Cerca de 25 países adotam a fluoretação da água, incluindo Brasil, Malásia, Cingapura, Irlanda, Espanha e partes do Reino Unido. Nos Estados Unidos, 63% da população (cerca de 209 milhões de pessoas) consome água fluoretada. Outros 12 milhões recebem água com flúor natural.

Por outro lado, opositores da prática destacam estudos que associam altos níveis de flúor a possíveis riscos, como a redução do QI em crianças. Uma meta-análise de 2025 levantou essa hipótese, mas especialistas apontaram falhas metodológicas e observaram que os efeitos surgem apenas quando a concentração de flúor está acima do dobro do limite recomendado nos EUA.

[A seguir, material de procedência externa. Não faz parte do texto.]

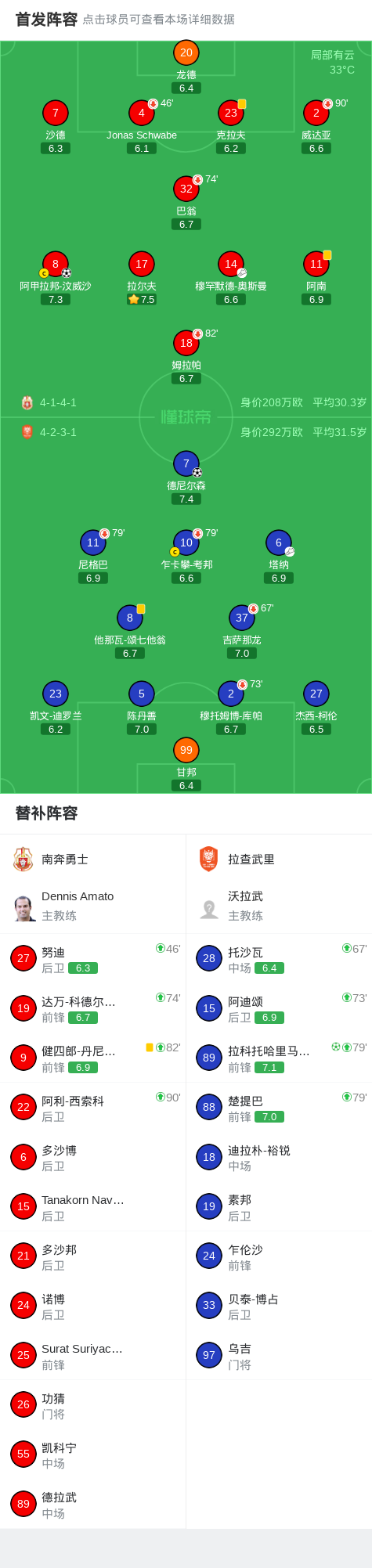Screen dimensions: 372x1568
Task: Tap 吉萨那龙 number 37 player icon
Action: tap(242, 618)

Outro argumento usado por críticos é o fato de que a maioria dos países não adiciona flúor artificialmente à água. Em muitos desses locais, o mineral já está presente em níveis naturais considerados suficientes. O excesso de flúor pode causar efeitos adversos, como a fluorose dentária — manchas brancas nos dentes — quando a concentração ultrapassa 1,5 mg/l, ou fluorose esquelética, condição mais grave associada a níveis acima de 6 mg/l.
As diretrizes da Organização Mundial da Saúde (OMS) recomendam um limite de 1,5 mg/l para água potável. Nos EUA, o valor sugerido é de até 0,7 mg/l, enquanto no Reino Unido as companhias de abastecimento mantêm o nível abaixo de 1 mg/l.
A discussão tem ganhado novos contornos com o posicionamento de figuras públicas. O influenciador de bem-estar Calley Means, que atua como conselheiro do governo norte-americano, classificou o uso de flúor na água como um “ataque às crianças de baixa renda”. Ele também recomendou que os pais deixem de usar pastas de dente com flúor. A irmã de Calley, Casey Means, foi indicada pelo ex-presidente Donald Trump para o cargo de cirurgiã-geral dos EUA.
O flúor também foi citado no relatório Make America Healthy Again (“Faça a América Saudável de Novo”), que aborda as causas de doenças crônicas na infância nos EUA, refletindo a crescente oposição ao uso do mineral no país.
Enquanto o debate se intensifica, especialistas continuam a defender a fluoretação como uma política pública eficaz de prevenção, sobretudo em contextos de desigualdade social, ressaltando a importância de basear decisões em evidências científicas atualizadas e revisadas.